Inzwischen investierten die Menschen hunderte von Euro in Parship, um sich attraktiv darzustellen und eine Partnerin oder einen Partner zu finden. "Früher reichten dafür 20 Mark. Damit hat man sich dann gegenseitig schön gesoffen. "In den ersten Publikumsreihen fand der Kabarettist bestätigende Blicke. "Aha, ich sehe, einige nicken hier."

Auch für Ayurveda-Behandlungen, bei denen man sich mit Öl beträufeln lässt, geben Menschen schnell mal 100 Euro aus: "Die hatte ich früher für zehn Mark. Beim Ölwechsel unter dem Auto."

Und wofür kauft der Deutsche 60 Kleidungsstücke im Jahr? "Zwei Drittel davon zieht er noch nicht mal an", so Jürgen Becker. Das sei umso beschämender, wenn man bedenke, dass Sklavenarbeiter in fernen Länder extra Löcher in die Hosen machen, weil das bei uns Mode ist. "Früher hatten wir die Omas, die die Löcher aus den Hosen wieder raus gemacht haben. Weil nichts weggeschmissen wurde."

Bei diesem Konsumveralten dürfe es nicht wundern, dass der Hausarzt inzwischen rektale Ozontherapien für 600 Euro oder einen Gehirnfunktionstest für 800 Euro im Angebot habe. "Das ist doch Quatsch. Bei dem, der dafür 800 Euro bezahlt, funktioniert das Gehirn doch sowieso nicht mehr."

Eine Arschkarte für den Arzt

Gleichzeitig versucht man auf dem Land die Telemedizin einzuführen, obwohl da kein Internet funktioniert. "Wenn sie Hämorrhoiden haben und dem Doktor ein Bild schicken wollen, müssen Sie sich schon mit dem nackten Arsch aufs Fax setzen. Oder ihm eine Arschkarte schicken."

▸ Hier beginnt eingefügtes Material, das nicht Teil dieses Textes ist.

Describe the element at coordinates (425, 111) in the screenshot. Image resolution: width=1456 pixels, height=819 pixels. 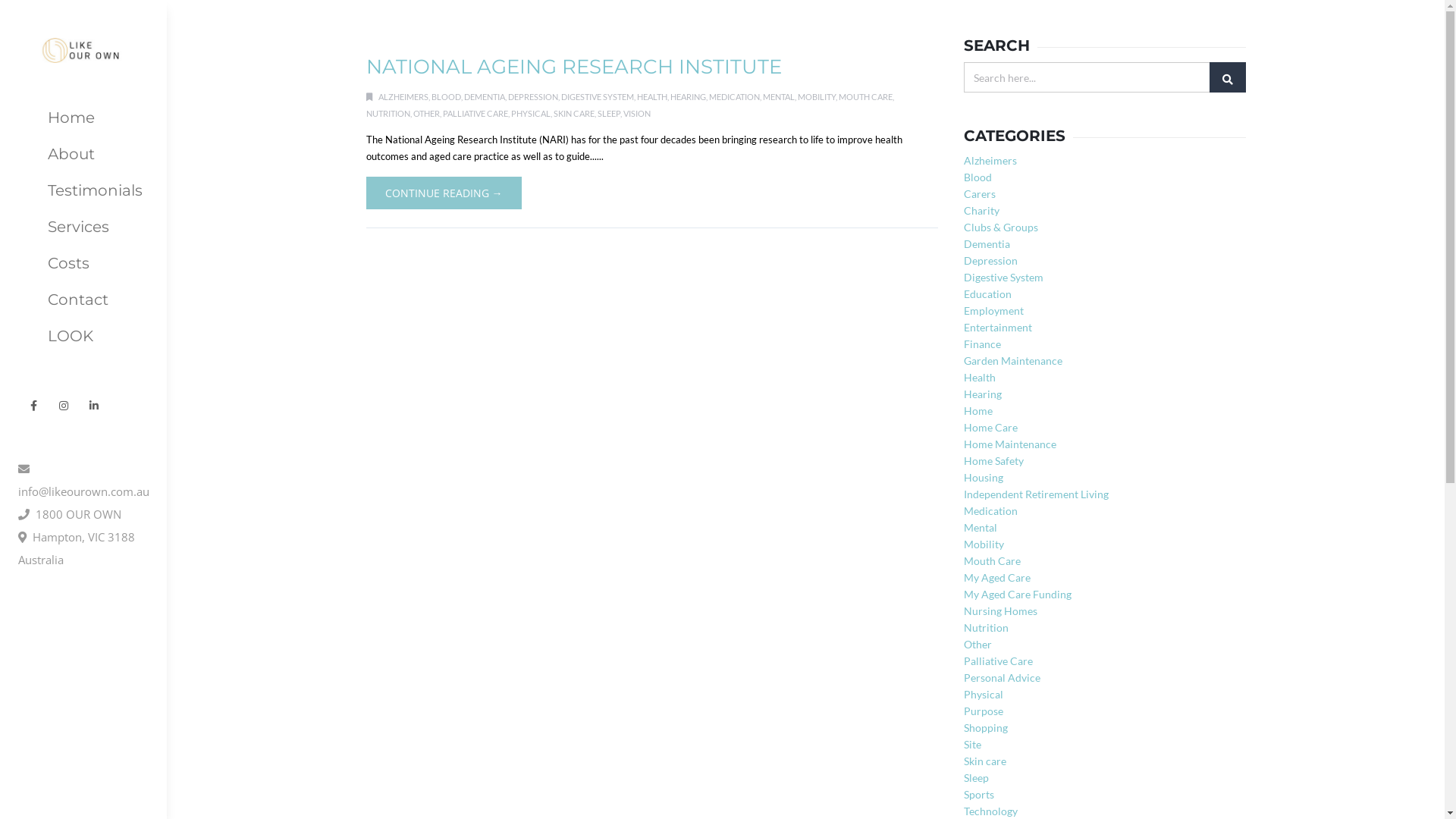
I see `'OTHER'` at that location.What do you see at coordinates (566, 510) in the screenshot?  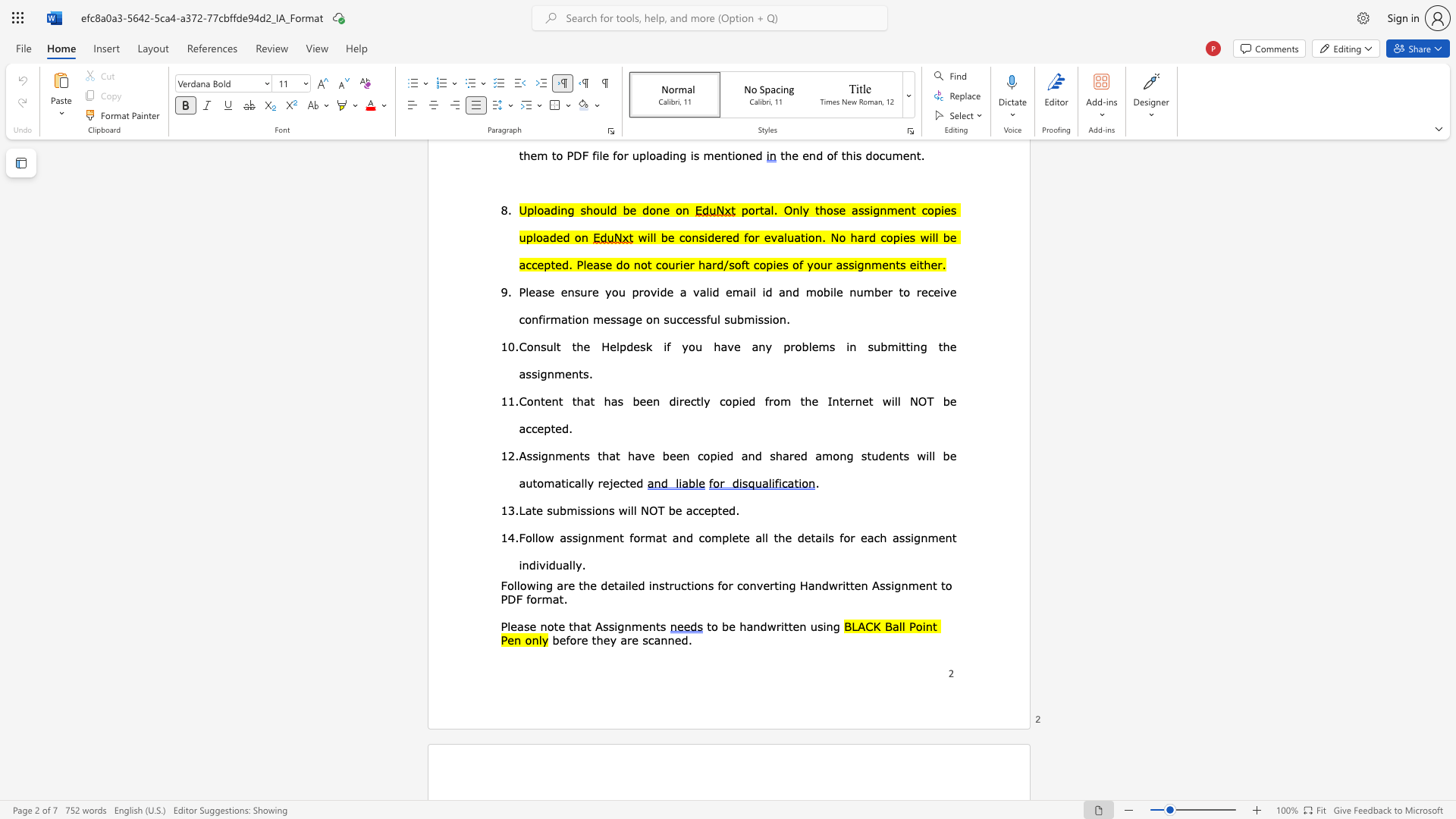 I see `the subset text "missions will NOT" within the text "Late submissions will NOT be accepted."` at bounding box center [566, 510]. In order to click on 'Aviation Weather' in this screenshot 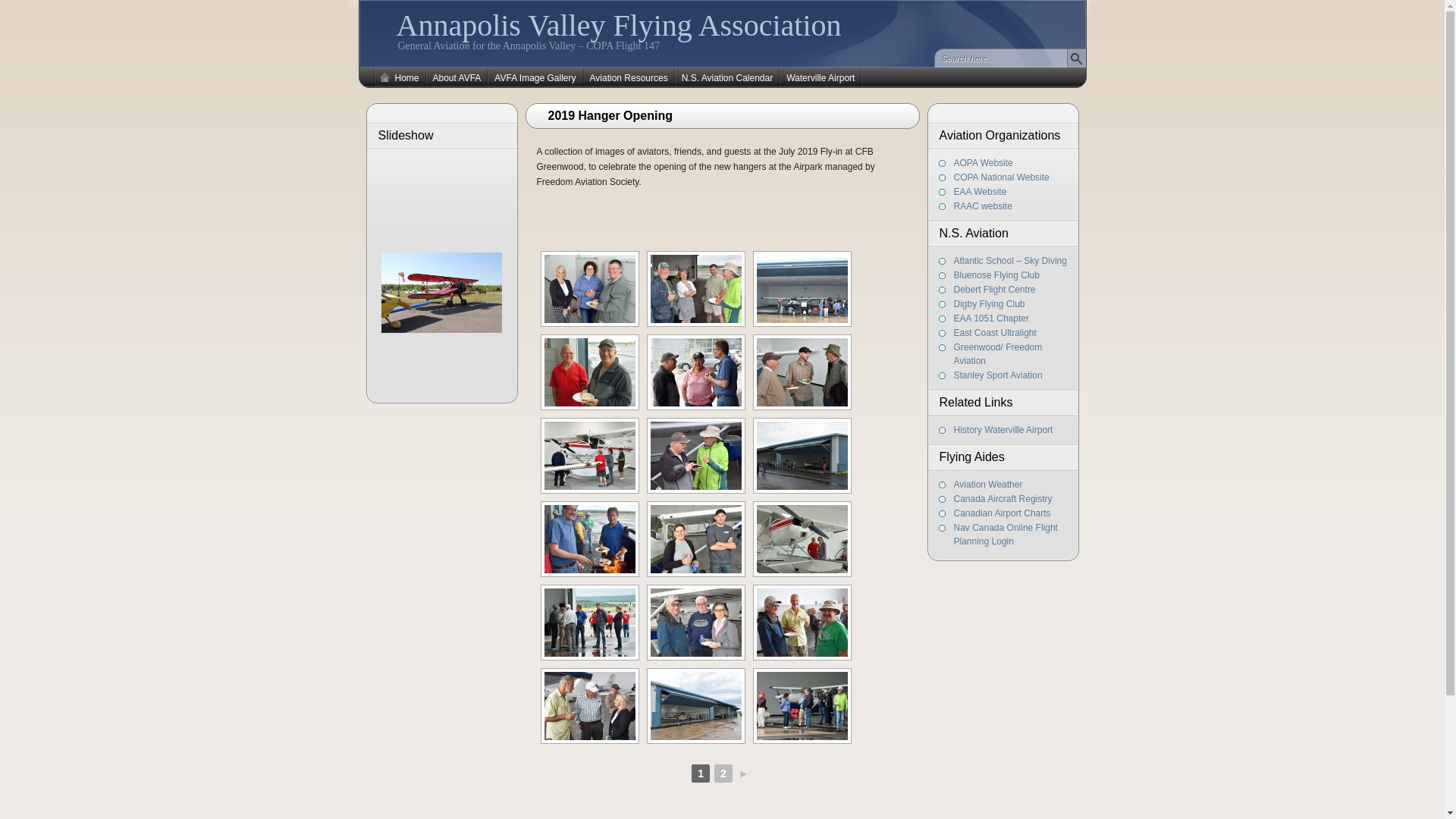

Und die Krankenhäuser seien durch Fallpauschalen dazu gezwungen, Englische Entlassungen durchzuführen - "also noch blutig". Denn je kürzer der Patient verweilt, desto größer der Gewinn. 36.000 Pflegeplätze sind allein von 1994 bis 2014 abgebaut worden. Eine Schwester oder ein Pfleger müssen hierzulande zehn Patienten versorgen, in Norwegen aber nur drei, so Becker: "Und dann sterben in Deutschland auch noch 20.000 Menschen an Krankenhauskeimen. Weil die Sklaven in der Reinigung für immer weniger Geld immer mehr putzen sollen."

Dieser Wachtums- und Effizienzwahn müsse ein Ende haben, befand der Rheinländer. "Die BWLer meinen, wir bräuchten jedes Jahr drei Prozent Wachstum. Das würde aber bedeuten, dass wir bis 2040 doppelt so viel Autos kaufen, fliegen und Bier trinken müssen." Doch nur beim Biertrinken gingen die Meinungen auseinander, ob sich der Versuch vielleicht lohne.

Auch das Kleingedruckte lesen

Zwar lehre schon die Heilige Schrift "Macht Euch die Erde Untertan - doch steht da ebenfalls, dass man die Erde wie einen Garten bestellen soll. Man muss eben auch das Kleingedruckte lesen und darf von der Bibel keine Wunder erwarten."

Jürgen Becker hofft noch darauf, dass jemand ein neues Gesellschaftsmodell entwirft, das nicht auf Maximierung und zunehmenden Wohlstand aus sei, sondern vor allem auf das Gemeinwohl. Am Samstagabend lieferte er dafür Ansätze. Die habe er auch seinem Hausarzt vorgestellt. "Da hatte er gleich ein Angebot für mich parat: einen Gehirnfunktionstest."

Der Abend endete wie in Vor-Corona-Zeiten: Mit Erleichterung, Lachen, viel Applaus und einem Kölsch - vom Künstler persönlich überreicht. Und Jürgen Becker versicherte: Das soll auch in Zukunft so bleiben.